Exercise set =>
**A)** Repeat the part of the passage on the music library filter that opens with the words containing "No URL: url=nil" and closes with "for future debugging.".
**B)** Render this sentence from the passage on the music library filter in Spanish: "The chatty per-track diagnostic was commented out but kept for future debugging."
**C)** Carry the passage on the music library filter forward from its final sentence.

A diagnostic loop was added to loadLibrary() that printed every track's attributes: hasProtectedAsset, isCloudItem, mediaType, assetURL file extension, and an AVAudioFile(forReading:) readability check. Running on a real device with a mixed library (purchased, imported, Apple Music subscription) revealed the pattern immediately.

Five versions of a-ha's "Take On Me" told the whole story:

Playable: url=item.m4a — a 2007 iTunes Store purchase, protected=false, cloud=false, AVAudioFile=YES
Unplayable: url=item.movpkg — Apple Music subscription versions (2015–2022), protected=false, cloud=false, AVAudioFile=NO (error 2003334207)
No URL: url=nil — cloud-only with cloud=true, already filtered

The .movpkg extension is the key. These are Apple Music cached streaming packages — downloaded for offline playback but stored in a container format that AVAudioFile (and therefore AVAudioPlayerNode) cannot decode. They slip through both hasProtectedAsset and isCloudItem checks because from the system's perspective they are local and not DRM-protected in the traditional sense.

A single line was added to the filter: reject tracks where url.pathExtension == "movpkg". This gives a clean three-tier filter: no URL → DRM-protected → streaming package. The summary log now breaks out the movpkg count separately. The chatty per-track diagnostic was commented out but kept for future debugging.

Dataset extract =>
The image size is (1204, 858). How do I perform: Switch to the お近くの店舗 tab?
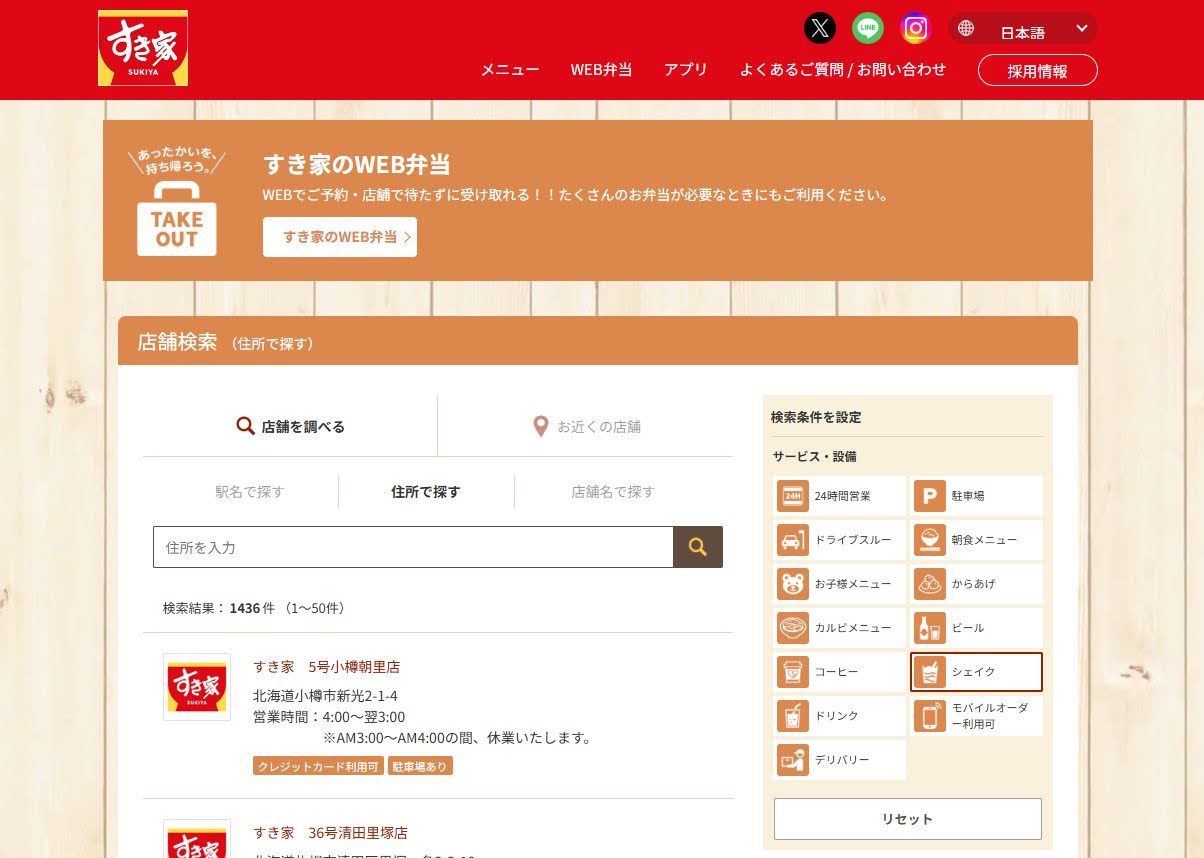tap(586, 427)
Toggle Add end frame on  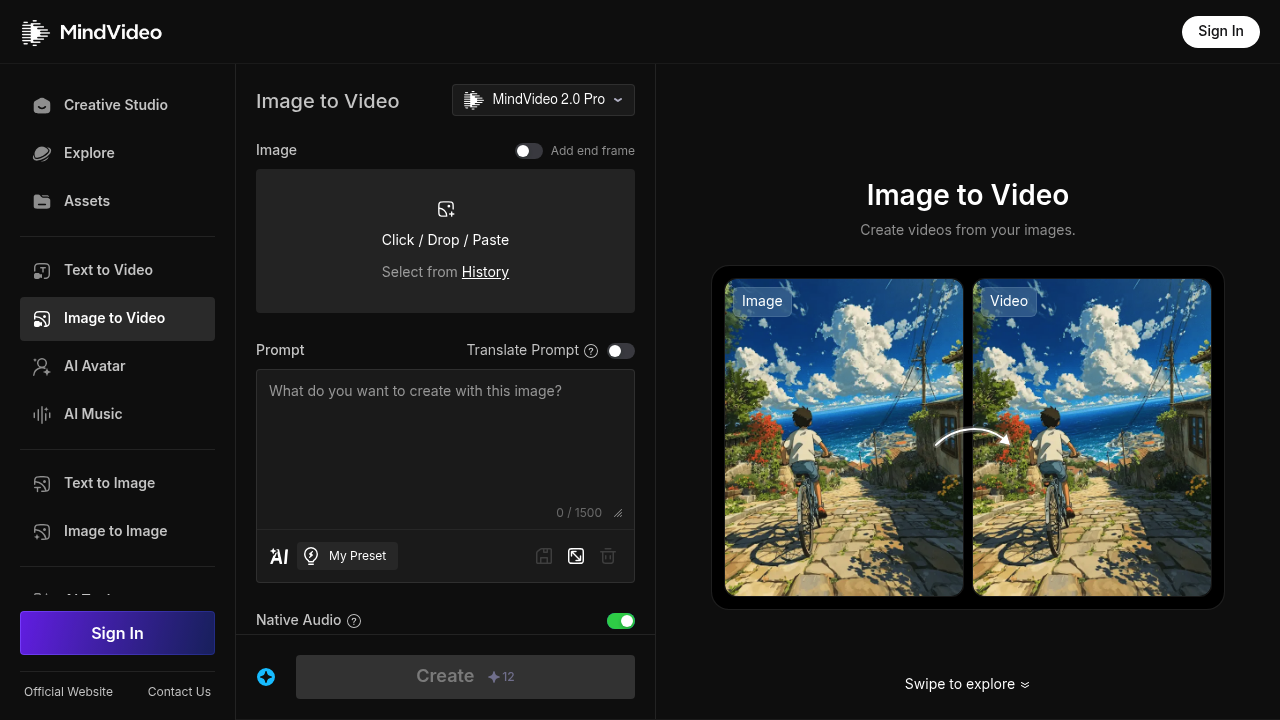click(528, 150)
==
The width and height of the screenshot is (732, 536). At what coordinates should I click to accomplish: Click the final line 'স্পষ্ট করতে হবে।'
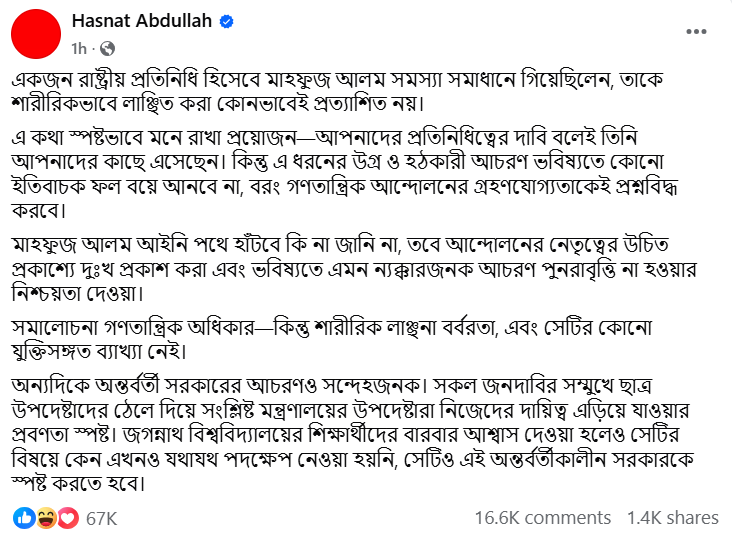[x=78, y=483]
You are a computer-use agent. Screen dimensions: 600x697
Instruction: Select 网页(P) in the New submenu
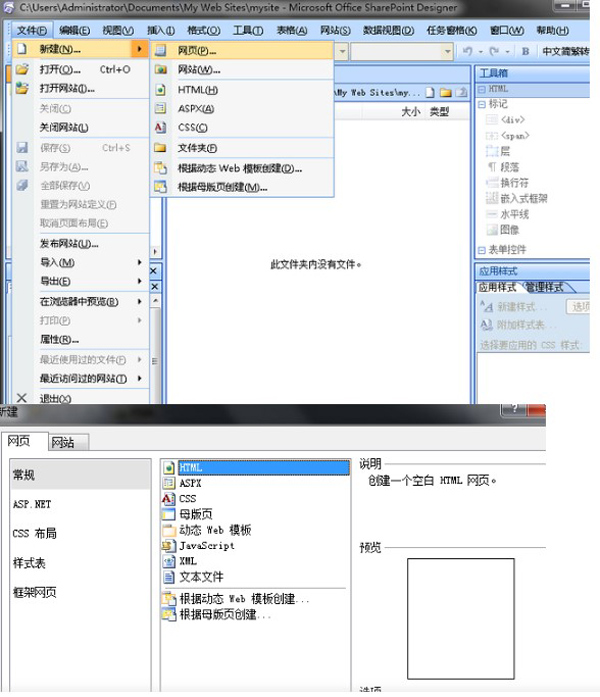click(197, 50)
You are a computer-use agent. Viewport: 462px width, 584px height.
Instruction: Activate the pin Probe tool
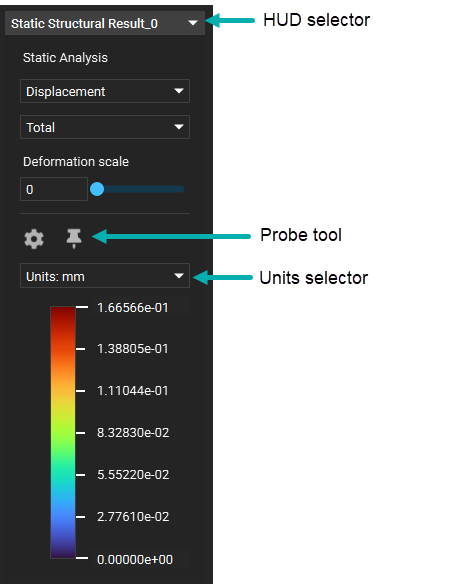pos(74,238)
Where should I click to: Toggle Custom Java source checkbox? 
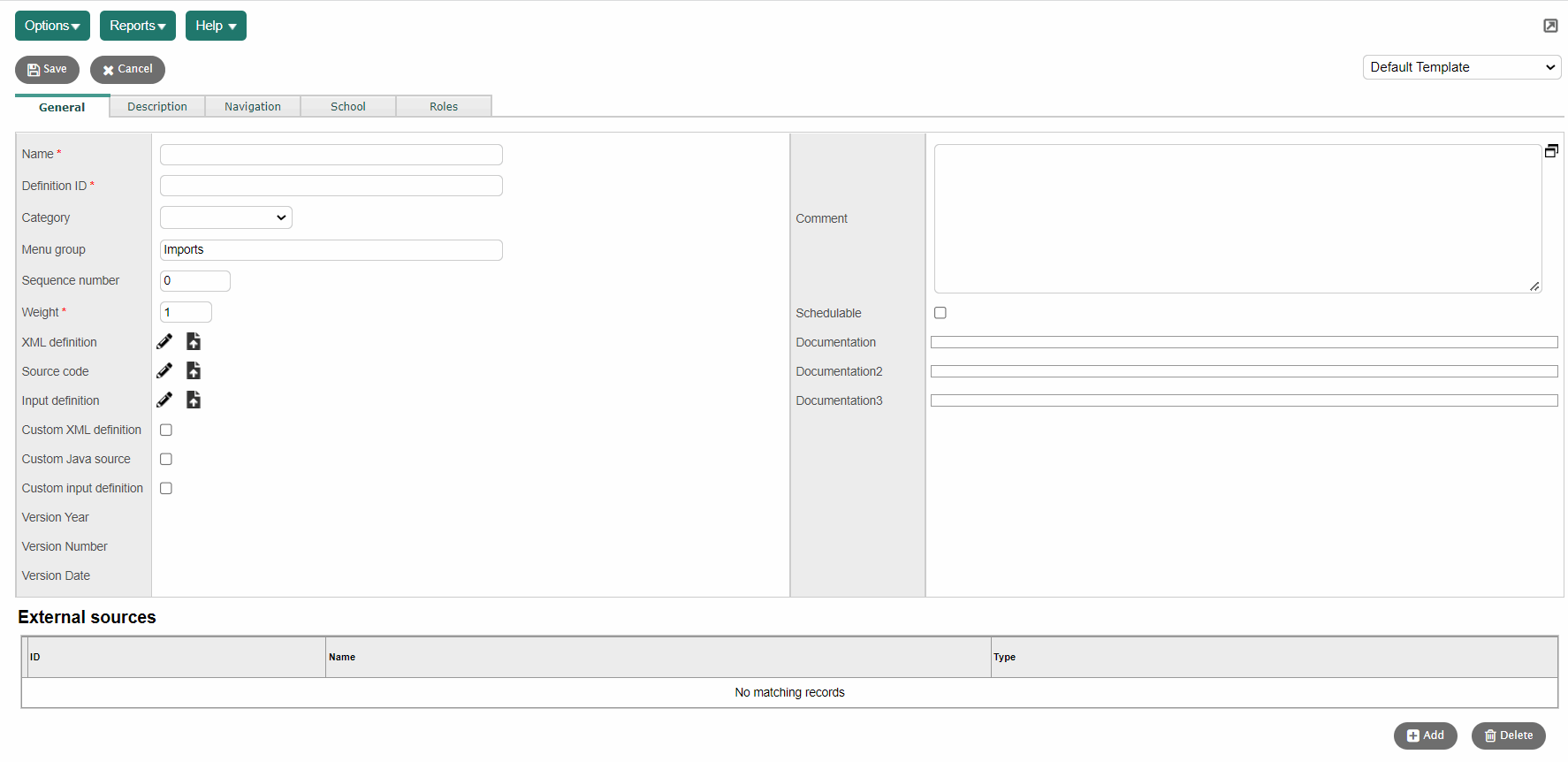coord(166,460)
...
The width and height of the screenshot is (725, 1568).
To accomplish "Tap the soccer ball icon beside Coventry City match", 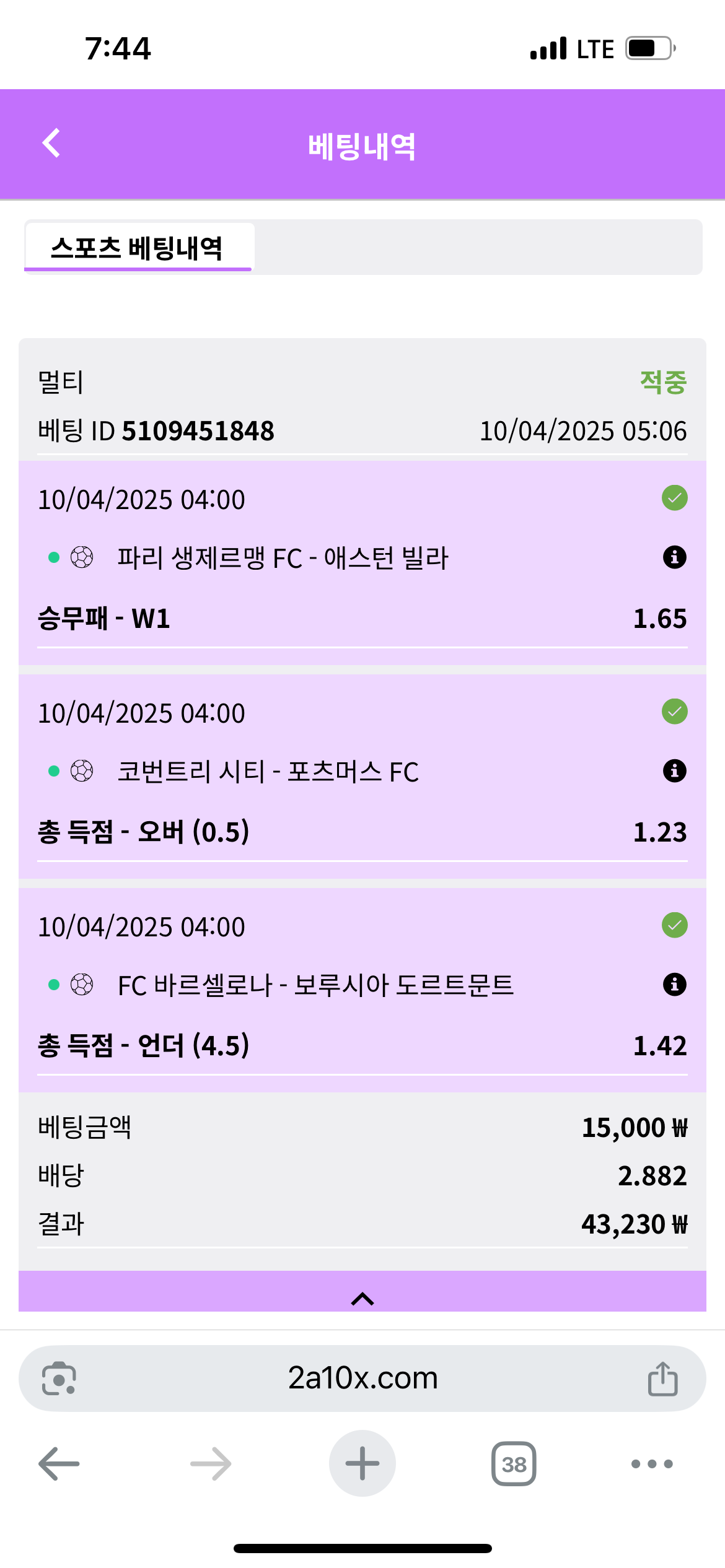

Task-by-task answers =>
**A)**
No URL: url=nil — cloud-only with cloud=true, already filtered

The .movpkg extension is the key. These are Apple Music cached streaming packages — downloaded for offline playback but stored in a container format that AVAudioFile (and therefore AVAudioPlayerNode) cannot decode. They slip through both hasProtectedAsset and isCloudItem checks because from the system's perspective they are local and not DRM-protected in the traditional sense.

A single line was added to the filter: reject tracks where url.pathExtension == "movpkg". This gives a clean three-tier filter: no URL → DRM-protected → streaming package. The summary log now breaks out the movpkg count separately. The chatty per-track diagnostic was commented out but kept for future debugging.

**B)** El diagnóstico detallado por pista se comentó, pero se conservó para futuras tareas de depuración.

**C)**
Error 2003334207 is 'typ?' in FourCC — "unsupported file type". The .movpkg format is a directory bundle containing encrypted HLS segments, not a flat audio file. Apple's MediaPlayer framework can play these (it has the streaming decryption keys), but AVAudioFile expects a plain audio container (M4A, MP3, WAV, etc.). This is why hasProtectedAsset returns false — the DRM is at the streaming transport layer, not the file metadata layer.

16

Spectral Tilt — Making Music Come Alive Above 2kHz

Playing real music, I'm seeing hardly anything above 2kHz. The bass dominates everything. I really think we need per-octave gain adaptation for music mode. Is that the best approach?

The problem is fundamental to how music works: commercial music typically follows a pink noise spectrum with energy rolling off at roughly -3dB per octave. Bass frequencies can be 30-40dB louder than treble. With a single auto-leveling window, the bass fills the display and the treble is invisible.

Two approaches were considered: a static linear tilt (fixed dB/octave boost) and per-octave auto-leveling (independent normalization per octave). The linear tilt was tried first as the simpler option — but even at 4.5dB/octave, then 6.5, then 9dB/octave, the upper frequencies remained stubbornly quiet. A linear correction simply couldn't keep up with the accelerating rolloff.

The breakthrough came when the user asked: "Do we need an exponential tilt?" Instead of a constant dB/octave boost, the correction uses rate × octaves^power — accelerating the boost the further you get from the reference frequency. This matches the way music's spectral energy actually falls off.

After iterating through several curve shapes — some of which wiped out the bass entirely by boosting and cutting symmetrically around 1kHz — the final solution only boosts above 200Hz, leaving bass untouched. With rate=5.0 and power=1.4, the boost at 2kHz is ~15dB and at 10kHz is ~50dB, making the full spectrum visually active in music mode.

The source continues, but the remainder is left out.